Charlie Munger was vice chairman of Berkshire-Hathaway and worked for almost 45 years with Warren Buffett. Munger died at 99 in December. I found his advice good for investing and life in general.

When asked if there was a secret to investing, he said, “I don’t know the secret.” Munger then added that he’d avoided major catastrophes in his life because he was “so cautious,” always avoiding obvious risks in his personal life and career.

“Crazy is way more common than you think,” said Munger. “It’s easy to slip into crazy. Just avoid it, avoid it, avoid it.”

What does Munger think is crazy?
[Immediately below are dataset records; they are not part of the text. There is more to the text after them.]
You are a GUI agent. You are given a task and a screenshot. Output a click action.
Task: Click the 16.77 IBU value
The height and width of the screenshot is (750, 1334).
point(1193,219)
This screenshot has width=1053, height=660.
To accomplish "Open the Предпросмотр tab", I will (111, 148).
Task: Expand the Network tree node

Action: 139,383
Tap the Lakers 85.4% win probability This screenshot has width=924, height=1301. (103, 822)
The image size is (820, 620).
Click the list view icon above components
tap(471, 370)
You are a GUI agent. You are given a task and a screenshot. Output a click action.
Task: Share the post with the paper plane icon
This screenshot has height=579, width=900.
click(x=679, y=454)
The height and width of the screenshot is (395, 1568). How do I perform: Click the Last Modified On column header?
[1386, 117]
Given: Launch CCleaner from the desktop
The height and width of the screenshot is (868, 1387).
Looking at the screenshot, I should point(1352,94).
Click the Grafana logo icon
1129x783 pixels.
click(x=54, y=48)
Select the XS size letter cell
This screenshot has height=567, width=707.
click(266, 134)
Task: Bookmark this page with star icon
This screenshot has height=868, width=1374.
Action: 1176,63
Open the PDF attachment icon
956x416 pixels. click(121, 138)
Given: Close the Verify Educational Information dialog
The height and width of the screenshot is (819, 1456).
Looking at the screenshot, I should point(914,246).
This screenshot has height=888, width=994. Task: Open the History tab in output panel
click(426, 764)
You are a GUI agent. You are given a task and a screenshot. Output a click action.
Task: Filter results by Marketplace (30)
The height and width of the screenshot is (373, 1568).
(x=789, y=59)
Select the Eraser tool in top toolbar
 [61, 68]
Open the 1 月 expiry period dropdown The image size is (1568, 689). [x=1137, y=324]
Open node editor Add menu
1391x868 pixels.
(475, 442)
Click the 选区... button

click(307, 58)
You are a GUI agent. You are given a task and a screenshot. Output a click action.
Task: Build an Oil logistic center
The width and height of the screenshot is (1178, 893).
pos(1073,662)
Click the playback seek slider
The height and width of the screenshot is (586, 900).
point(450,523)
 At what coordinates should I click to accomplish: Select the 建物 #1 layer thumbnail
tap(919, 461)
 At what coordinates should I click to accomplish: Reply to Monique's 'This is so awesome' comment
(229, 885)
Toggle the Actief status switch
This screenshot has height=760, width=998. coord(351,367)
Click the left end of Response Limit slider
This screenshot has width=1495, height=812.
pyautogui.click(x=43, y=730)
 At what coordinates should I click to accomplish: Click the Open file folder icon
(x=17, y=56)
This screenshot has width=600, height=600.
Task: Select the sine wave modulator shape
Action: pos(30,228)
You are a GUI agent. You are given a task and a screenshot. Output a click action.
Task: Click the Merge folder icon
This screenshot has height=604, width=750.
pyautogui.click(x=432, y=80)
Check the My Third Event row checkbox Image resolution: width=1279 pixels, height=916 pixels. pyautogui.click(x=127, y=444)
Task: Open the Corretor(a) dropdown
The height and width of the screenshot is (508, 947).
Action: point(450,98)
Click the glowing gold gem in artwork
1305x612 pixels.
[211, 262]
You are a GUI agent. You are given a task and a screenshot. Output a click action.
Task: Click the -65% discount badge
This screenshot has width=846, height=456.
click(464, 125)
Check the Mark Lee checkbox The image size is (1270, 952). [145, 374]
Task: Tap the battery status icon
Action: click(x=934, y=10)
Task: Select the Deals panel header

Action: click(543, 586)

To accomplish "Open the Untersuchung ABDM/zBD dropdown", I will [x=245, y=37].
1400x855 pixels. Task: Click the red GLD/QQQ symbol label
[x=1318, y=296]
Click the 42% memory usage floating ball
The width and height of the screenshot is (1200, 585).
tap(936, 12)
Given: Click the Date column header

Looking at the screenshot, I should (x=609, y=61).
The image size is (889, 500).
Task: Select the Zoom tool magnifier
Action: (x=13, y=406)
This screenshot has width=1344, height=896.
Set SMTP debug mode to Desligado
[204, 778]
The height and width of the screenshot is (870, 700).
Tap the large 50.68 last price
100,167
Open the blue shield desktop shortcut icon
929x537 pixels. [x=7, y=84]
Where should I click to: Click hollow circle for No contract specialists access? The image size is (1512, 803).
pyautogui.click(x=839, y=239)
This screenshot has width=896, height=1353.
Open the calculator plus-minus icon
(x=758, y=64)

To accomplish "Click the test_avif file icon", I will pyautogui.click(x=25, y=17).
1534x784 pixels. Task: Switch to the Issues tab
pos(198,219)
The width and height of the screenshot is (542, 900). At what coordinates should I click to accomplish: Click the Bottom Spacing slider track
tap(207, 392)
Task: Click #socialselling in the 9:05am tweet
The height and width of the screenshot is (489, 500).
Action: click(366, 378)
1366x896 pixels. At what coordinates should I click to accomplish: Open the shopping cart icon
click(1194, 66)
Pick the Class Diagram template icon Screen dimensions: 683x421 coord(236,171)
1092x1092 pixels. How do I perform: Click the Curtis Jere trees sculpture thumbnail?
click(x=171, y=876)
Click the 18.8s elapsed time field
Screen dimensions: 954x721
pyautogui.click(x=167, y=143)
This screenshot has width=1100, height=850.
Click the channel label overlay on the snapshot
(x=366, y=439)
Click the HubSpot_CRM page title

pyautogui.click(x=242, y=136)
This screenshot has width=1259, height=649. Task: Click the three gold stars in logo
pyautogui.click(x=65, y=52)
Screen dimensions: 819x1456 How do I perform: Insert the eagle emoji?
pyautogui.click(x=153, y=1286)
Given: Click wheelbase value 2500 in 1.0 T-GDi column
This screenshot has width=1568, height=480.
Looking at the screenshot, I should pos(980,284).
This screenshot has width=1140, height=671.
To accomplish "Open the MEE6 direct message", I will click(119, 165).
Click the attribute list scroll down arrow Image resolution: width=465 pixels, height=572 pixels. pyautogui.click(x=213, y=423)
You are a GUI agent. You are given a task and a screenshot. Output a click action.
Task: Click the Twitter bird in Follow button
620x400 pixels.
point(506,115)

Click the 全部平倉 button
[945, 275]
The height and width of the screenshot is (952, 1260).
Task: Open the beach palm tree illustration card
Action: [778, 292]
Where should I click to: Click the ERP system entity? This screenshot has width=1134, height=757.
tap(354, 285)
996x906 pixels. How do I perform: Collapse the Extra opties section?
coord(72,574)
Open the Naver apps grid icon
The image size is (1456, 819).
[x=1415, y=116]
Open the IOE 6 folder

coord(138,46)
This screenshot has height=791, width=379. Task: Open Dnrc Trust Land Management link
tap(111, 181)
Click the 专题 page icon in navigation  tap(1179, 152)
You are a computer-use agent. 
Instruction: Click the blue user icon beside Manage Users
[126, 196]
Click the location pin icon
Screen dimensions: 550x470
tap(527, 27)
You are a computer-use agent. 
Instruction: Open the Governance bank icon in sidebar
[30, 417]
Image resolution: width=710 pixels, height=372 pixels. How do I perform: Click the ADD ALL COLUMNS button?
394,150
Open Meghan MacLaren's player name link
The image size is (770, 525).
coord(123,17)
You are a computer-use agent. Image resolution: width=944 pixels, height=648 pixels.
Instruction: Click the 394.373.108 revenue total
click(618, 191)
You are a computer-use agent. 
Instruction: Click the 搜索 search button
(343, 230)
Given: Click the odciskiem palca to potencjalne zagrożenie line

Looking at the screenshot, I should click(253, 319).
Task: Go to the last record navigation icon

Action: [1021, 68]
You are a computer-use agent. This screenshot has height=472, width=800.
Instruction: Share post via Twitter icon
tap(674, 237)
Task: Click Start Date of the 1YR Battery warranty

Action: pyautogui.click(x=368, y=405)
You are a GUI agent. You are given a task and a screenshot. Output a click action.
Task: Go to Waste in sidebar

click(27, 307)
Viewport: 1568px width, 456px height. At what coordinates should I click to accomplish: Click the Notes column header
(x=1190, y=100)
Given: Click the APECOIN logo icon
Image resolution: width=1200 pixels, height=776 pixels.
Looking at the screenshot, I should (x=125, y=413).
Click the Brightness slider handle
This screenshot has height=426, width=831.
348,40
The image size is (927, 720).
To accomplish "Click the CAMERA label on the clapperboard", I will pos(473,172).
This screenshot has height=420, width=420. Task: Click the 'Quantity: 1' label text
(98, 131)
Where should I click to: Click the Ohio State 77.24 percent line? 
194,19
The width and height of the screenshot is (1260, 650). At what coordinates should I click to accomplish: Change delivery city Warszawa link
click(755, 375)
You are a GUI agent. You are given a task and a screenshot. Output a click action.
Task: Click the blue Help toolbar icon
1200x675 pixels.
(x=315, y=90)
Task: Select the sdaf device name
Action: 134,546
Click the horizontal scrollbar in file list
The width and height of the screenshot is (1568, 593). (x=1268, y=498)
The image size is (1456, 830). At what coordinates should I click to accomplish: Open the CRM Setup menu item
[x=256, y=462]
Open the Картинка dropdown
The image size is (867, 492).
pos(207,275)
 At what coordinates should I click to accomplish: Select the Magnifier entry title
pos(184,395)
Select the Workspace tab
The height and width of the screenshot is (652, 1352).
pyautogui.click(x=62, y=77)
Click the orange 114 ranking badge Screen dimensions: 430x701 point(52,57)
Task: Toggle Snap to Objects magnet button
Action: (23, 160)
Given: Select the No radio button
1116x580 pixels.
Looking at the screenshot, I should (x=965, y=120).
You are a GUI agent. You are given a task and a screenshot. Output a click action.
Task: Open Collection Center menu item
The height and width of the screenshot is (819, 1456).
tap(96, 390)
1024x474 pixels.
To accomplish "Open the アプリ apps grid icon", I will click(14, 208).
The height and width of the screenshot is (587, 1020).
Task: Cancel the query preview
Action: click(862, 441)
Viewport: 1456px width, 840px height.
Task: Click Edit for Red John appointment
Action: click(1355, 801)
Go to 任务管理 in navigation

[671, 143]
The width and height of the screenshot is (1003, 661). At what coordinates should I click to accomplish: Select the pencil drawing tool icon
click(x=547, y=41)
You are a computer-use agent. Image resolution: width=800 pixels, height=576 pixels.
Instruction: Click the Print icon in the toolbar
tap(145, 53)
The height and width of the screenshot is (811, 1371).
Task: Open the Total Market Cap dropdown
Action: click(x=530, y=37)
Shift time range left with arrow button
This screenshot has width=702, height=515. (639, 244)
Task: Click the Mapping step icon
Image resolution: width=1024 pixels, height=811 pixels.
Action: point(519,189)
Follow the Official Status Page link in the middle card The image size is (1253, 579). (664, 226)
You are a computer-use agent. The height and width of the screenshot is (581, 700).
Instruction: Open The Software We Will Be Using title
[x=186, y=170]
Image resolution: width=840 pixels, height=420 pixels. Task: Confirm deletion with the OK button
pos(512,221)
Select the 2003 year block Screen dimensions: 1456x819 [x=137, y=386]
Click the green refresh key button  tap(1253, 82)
In 2018, Warren Buffett said, “My partner Charlie says there is only three ways a smart person can go broke: liquor, ladies and leverage.”

Munger clarified his general stance on personal vices: If it can “take that many fine people into deep trouble,” stay away from it. That included smoking and drinking to the point of alcoholism, he said — noting a prevalence of alcoholics and “near alcoholics” in his own family.

By leverage, he referred to the strategy of borrowing money to invest in stocks or buy another business. Munger said Berkshire Hathaway could “easily be worth twice what it is now” if the pair had used more leverage and risky strategies rather than simply reinvesting its past earnings.

Buffet said they (Buffet/Munger) could absorb significant losses, but Berkshire’s smaller shareholders could not. They intentionally decided to protect their cohorts by running Berkshire in a “very cautious” fashion, favoring long-term investments over short-term gambles.

Big Fancy Homes are almost always a bad idea

Besides ‘avoiding crazy’, Munger often preached the merits of living modestly, he gave advice like “don’t have a lot of envy” and “don’t overspend your income.” He credited his success and longevity to a long-held sense of caution and an ability “to avoid all standard ways of failing.”

Another area was the fact both he and Warren Buffet lived in the same house for almost 70 years.

[Buffett and I] are both smart enough to have watched our friends who got rich build these really fancy houses, and I would say in practically every case, they make the person less happy, not happier.

A “basic house” has utility, said Munger, noting that a larger home could help you entertain more people — but that’s about it. “It’s a very expensive thing to do, and it doesn’t do you that much good.” He also purposefully avoided a gaudy lifestyle that might create spoiled children.

They also weren’t fans of multiple homes. At the 2014 Berkshire Hathaway shareholder meeting, Buffett reportedly said his quality of life would “be worse if [he] had six or eight houses”.